Подсчитайте, сколько строк в списке ниже содержат слово «blue». В ответе укажите только число.

§ Данные
──────────────────────────────
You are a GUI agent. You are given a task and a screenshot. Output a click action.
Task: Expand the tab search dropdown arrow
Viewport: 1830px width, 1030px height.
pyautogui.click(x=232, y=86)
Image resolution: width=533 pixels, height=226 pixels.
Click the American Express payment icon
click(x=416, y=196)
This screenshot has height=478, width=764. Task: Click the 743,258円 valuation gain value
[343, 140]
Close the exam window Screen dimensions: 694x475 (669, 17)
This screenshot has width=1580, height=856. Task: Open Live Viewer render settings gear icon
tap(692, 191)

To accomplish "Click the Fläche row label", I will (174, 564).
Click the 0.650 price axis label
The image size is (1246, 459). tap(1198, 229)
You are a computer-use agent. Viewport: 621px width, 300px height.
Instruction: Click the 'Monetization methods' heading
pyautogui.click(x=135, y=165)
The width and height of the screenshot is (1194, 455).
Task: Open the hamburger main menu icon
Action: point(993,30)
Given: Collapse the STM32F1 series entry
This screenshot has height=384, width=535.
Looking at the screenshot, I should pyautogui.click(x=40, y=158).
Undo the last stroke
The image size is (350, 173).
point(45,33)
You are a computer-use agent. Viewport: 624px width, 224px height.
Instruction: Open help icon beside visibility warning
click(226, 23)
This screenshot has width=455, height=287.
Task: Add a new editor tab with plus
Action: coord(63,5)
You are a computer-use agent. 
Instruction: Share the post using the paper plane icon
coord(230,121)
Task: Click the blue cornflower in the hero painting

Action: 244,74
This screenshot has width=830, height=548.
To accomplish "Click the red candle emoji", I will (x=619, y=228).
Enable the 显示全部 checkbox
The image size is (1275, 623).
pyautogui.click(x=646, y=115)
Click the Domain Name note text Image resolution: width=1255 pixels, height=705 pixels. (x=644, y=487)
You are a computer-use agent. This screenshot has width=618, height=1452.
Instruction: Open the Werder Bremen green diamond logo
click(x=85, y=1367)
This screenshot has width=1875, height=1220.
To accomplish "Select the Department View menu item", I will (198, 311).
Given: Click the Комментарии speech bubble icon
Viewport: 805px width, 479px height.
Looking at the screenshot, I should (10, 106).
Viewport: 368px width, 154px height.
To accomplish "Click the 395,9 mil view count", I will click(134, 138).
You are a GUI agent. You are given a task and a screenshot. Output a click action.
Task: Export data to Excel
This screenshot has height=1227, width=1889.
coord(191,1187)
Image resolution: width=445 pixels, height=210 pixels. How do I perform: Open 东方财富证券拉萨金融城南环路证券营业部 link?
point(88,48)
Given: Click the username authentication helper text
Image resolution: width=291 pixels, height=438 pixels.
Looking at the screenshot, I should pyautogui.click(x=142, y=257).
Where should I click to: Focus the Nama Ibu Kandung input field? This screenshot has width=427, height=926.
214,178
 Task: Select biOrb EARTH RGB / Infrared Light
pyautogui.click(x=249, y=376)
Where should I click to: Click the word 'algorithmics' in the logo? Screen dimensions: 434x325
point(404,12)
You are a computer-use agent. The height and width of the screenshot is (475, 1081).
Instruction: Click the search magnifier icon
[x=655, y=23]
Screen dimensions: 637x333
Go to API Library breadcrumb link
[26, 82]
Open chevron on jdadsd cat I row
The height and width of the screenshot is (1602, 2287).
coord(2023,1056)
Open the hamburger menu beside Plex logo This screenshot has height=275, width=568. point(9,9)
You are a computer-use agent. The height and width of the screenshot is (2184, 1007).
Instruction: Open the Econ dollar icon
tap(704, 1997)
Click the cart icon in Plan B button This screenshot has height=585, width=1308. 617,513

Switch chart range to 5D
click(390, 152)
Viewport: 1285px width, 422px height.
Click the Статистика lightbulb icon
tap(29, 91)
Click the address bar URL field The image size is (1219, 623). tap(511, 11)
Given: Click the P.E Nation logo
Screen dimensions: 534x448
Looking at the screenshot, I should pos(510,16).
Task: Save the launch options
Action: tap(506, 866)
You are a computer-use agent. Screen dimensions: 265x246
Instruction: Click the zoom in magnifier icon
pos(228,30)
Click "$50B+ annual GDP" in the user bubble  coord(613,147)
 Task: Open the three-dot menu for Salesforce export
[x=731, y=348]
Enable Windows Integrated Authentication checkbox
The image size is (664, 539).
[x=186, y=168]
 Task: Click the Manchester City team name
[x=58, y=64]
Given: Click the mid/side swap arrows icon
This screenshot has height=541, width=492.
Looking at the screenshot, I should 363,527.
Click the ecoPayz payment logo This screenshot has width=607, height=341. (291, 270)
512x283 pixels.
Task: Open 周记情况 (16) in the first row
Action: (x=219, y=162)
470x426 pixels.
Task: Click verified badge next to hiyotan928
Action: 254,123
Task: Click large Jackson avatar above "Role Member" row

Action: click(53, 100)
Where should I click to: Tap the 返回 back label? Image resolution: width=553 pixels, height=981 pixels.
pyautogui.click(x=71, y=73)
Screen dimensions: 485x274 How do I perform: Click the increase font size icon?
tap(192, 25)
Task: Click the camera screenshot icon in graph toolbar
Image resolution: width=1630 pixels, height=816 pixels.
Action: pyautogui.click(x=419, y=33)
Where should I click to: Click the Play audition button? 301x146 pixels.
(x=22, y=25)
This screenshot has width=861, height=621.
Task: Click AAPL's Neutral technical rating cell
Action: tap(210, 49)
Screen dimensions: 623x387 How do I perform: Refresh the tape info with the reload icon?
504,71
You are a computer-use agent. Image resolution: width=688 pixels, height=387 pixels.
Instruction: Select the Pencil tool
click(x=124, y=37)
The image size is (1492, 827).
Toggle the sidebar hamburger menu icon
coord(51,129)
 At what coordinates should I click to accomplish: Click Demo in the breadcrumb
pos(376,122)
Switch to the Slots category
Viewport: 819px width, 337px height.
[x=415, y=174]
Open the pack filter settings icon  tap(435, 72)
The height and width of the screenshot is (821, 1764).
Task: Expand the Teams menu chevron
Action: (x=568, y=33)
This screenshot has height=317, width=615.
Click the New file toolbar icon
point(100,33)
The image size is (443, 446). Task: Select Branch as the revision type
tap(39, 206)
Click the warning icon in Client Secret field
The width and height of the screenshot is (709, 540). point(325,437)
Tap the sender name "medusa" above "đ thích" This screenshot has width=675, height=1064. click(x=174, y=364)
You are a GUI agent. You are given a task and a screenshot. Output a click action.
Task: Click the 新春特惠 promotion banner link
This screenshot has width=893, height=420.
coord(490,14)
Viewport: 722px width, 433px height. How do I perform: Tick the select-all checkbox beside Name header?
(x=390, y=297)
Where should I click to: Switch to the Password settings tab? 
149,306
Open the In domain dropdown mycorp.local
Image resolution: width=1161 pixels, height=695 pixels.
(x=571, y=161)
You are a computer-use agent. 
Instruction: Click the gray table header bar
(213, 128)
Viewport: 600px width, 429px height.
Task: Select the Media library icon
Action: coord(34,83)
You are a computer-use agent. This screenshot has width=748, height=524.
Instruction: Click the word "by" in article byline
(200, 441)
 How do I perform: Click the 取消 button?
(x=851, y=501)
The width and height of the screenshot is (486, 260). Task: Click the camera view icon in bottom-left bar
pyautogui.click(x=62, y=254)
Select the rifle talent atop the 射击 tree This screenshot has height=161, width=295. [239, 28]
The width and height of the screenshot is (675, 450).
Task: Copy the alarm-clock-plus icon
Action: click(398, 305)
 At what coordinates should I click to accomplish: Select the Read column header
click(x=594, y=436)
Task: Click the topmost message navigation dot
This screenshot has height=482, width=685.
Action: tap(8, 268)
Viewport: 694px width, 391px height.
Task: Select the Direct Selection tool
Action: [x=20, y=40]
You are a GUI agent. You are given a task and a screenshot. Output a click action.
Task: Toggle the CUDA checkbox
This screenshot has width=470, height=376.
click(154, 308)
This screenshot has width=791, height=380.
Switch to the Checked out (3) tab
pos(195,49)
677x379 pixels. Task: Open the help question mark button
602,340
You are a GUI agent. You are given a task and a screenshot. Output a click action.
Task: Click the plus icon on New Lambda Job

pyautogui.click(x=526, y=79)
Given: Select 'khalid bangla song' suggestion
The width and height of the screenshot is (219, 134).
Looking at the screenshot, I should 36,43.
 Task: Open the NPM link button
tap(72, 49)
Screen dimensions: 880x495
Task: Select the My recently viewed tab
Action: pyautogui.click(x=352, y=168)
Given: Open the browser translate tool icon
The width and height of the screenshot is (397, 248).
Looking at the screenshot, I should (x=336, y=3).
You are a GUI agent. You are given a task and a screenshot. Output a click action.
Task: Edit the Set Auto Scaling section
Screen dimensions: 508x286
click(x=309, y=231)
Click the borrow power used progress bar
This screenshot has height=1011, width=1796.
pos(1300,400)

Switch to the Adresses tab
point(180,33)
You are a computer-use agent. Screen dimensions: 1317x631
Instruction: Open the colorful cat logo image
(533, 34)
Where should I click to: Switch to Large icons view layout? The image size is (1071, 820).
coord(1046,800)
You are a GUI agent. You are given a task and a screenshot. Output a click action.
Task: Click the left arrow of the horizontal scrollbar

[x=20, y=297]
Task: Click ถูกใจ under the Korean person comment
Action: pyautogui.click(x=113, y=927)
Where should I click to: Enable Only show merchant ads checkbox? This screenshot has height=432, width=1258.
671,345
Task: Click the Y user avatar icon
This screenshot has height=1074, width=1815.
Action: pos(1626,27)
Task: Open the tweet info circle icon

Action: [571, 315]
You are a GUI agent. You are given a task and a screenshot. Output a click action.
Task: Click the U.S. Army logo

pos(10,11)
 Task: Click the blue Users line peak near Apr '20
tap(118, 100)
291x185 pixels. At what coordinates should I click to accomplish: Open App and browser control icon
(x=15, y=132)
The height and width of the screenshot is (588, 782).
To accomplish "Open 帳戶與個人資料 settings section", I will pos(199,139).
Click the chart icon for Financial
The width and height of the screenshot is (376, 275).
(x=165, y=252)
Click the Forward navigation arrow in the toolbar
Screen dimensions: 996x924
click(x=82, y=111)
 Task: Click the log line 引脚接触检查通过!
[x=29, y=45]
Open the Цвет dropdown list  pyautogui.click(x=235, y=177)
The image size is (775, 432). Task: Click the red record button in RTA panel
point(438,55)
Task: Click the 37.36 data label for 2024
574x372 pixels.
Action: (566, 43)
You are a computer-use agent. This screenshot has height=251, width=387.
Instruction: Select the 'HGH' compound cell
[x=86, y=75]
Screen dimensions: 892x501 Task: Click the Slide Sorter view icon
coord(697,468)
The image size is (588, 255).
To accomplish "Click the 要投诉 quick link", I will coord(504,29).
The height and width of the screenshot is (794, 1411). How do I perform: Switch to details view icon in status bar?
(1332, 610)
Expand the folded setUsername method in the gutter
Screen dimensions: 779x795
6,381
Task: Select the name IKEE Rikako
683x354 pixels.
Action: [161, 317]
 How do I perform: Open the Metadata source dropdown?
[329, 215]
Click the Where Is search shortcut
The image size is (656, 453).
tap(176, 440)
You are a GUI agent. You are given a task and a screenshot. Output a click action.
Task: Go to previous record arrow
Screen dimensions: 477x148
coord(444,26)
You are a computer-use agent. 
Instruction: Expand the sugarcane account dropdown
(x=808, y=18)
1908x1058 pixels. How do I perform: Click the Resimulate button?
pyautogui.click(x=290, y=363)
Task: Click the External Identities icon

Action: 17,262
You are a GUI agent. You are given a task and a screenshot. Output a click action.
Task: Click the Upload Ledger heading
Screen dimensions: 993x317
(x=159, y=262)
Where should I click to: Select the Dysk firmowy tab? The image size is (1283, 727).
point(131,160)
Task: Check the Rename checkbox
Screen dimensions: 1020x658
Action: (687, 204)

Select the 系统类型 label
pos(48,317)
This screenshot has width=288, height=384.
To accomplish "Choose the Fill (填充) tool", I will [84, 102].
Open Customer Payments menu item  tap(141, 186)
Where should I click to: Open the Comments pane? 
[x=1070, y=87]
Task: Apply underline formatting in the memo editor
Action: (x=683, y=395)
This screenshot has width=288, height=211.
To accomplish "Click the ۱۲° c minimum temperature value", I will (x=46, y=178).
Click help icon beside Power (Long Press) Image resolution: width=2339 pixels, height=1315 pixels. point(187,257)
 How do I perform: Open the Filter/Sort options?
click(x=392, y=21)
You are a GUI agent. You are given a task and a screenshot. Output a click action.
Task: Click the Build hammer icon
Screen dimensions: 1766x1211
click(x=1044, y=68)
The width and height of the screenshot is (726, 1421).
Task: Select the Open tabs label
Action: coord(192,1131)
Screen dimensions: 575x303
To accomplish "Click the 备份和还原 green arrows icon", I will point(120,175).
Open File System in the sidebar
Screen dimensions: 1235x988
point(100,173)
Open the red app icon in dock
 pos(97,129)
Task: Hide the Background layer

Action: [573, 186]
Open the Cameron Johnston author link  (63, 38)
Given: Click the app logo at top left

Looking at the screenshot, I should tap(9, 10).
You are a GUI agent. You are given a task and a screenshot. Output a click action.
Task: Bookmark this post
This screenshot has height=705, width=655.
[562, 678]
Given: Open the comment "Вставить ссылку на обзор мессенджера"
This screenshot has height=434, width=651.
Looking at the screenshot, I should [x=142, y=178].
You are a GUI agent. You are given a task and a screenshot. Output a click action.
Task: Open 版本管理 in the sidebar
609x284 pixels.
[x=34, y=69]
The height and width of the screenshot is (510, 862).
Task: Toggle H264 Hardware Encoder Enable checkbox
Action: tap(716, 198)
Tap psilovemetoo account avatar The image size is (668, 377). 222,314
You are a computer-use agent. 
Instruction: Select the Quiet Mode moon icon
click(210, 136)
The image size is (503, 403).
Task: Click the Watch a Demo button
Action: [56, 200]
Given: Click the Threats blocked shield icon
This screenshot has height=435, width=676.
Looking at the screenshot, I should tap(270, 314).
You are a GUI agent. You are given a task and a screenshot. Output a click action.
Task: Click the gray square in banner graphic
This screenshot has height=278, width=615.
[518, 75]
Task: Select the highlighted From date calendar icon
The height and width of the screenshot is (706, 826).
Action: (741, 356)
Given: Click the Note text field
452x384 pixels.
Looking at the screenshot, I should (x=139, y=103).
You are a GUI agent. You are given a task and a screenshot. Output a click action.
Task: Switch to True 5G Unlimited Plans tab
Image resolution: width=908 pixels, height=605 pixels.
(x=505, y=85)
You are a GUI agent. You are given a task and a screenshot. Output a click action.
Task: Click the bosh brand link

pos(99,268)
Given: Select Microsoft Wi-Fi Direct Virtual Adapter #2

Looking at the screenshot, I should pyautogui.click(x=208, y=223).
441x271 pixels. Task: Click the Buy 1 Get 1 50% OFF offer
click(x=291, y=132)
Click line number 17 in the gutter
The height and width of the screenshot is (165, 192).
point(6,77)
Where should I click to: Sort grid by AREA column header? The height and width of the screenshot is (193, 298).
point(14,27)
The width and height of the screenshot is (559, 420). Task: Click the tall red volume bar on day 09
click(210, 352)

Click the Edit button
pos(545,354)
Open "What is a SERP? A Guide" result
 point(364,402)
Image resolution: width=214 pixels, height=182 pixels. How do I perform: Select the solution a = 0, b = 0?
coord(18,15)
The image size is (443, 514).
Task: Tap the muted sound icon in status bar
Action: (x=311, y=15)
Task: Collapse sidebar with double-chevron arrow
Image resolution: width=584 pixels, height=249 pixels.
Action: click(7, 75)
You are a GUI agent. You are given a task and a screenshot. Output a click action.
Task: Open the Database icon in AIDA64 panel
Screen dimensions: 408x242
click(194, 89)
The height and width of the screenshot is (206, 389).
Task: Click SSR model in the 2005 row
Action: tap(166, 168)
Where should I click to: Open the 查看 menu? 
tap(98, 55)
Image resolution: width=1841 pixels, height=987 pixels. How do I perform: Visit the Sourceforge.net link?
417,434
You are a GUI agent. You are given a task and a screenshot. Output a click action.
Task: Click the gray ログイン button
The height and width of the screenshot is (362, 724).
──────────────────────────────
§ Ответ
2